# Optimization of square matrix multiplied with another matrix to have the final result a unitary matrix

I have a square matrix $$D$$ whose size is $$m \times m$$ multiplied with another $$m \times m$$ square matrix $$C$$, I need to optimize the matrix $$C$$ to have a unitary matrix $$DC$$. I mean optimize the matrix $$C$$ such as $$DC$$ is a unitary matrix.

In my opinion, that can be formulated as below:

\begin{align} \min_C \|DC - Y\|^2_F&& \text{s.t.}&&(DC)(DC)^H = I_m \end{align}

where $$\|\cdot\|_F$$ is the Frobenius norm operator and $$Y$$ is any unitary matrix.

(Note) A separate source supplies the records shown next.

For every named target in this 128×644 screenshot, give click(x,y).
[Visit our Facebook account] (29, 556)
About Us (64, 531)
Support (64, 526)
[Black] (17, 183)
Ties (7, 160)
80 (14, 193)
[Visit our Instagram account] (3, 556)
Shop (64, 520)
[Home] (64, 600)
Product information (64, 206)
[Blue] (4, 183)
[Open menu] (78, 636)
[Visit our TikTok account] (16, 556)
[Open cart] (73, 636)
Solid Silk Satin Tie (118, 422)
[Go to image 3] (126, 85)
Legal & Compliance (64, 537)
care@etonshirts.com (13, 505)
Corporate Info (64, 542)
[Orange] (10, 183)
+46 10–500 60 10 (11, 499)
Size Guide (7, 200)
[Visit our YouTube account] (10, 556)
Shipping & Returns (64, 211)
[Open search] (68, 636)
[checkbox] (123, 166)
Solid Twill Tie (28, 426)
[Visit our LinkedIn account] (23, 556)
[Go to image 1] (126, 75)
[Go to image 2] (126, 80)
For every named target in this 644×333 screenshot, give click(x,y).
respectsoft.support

So, I don't know if we can deal with the above equality as a variant of the Procrustes problem or that's not possible. Is it possible to optimize that above equation based on $$C$$ following my way ? or is there another way we can set the matrix $$C$$ to have $$(DC)(DC)^H = I_m$$ ?

NB: All the matrices are real and $$det(D) = 0$$.

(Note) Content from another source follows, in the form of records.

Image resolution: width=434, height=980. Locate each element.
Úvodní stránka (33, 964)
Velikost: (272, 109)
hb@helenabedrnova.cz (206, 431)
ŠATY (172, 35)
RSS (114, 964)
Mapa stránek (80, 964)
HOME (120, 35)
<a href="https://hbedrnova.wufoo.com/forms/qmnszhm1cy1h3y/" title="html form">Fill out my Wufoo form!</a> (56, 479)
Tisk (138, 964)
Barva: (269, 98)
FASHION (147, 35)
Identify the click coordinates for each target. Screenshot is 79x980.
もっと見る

• If $det(D) \ne 0$ D is invertible and you can just use $C = D^{-1}$. Than you have $D \cdot C = I$ and $I$ sure is unitary. Jun 5, 2021 at 15:20
• @Hilmar What's about if $det(D) = 0$ ? Jun 5, 2021 at 15:26
• Then your problem isn't solvable: If $det(D) = 0$ then $det(D\cdot C) = 0$. That means the product can't be unitary regardless of C. I'll turn this into an answer, since I think that's all there is to it Jun 5, 2021 at 16:33
• Hey Fatima, I think Hilmar's answer is factually correctly answering your question as stated, but I'm not sure it's what you meant. Is it possible $\text{mean}_C$ is supposed to mean $\min\limits_C$? Jun 5, 2021 at 19:11
• and when you say "$Y$ is any unitary matrix", does it mean you can freely choose $Y$ as long as it's unitary, or is $Y$ externally given? Jun 5, 2021 at 19:19

Could it be that you are indeed looking for the closest orthogonal matrix $$Y$$? Then, there is a solution which involves computing the square root of $$D^TD$$ . If $$E=(D^TD)^{1/2}$$ were invertible, the solution would be its inverse. Yet, it is not invertible here. Then, there is a trick. If I remember well, you have to perform an eigenvalue/eigenvector decomposition of $$E$$, replace the null eigenvalues by $$1$$, you then get a novel matrix $$E^*$$ which is invertible, and its inverse is the (unique) solution.

If what I wrote is correct enough, I might come back with details. Meanwhile, you can look at:

• Yes Exactly, I am looking for the closest unitary matrix $Y$. The matrix $E$ in my case is not invertible. Could you please explain how to solve that matrix $E$? ... Thanks again Jun 6, 2021 at 4:35
• Yes, please let me some time. Did you check the two links, did you understand the basic steps? Jun 6, 2021 at 5:46
• I am reading it, but I couldn't get its exact idea. I try to implement when I understand from it in Matlab but something wrong is happening. Please, your explanation will be really appreciated. Jun 6, 2021 at 8:05
• Second, based on my understanding, $E$ might be complex matrix. However all other matrices are real. I don't know if it can be set to real or no. Anyway, awaiting for you explanation, thanks again. Jun 6, 2021 at 12:02
• Sure, as long as it is clear that we do this on our free time Jun 10, 2021 at 22:04

If D is not singular, i.e. $$\operatorname*{det}(D) \ne 0$$ than simply $$C = D^{-1}$$ will do the trick, since $$D \cdot C = I$$, which is obviously unitary.

If D is singular, i.e. $$\operatorname*{det}(D) = 0$$ than the product is also singular, i.e. $$\operatorname*{det}(D \cdot C)=0$$ which means the product cannot be unitary for all possible matrices $$C$$.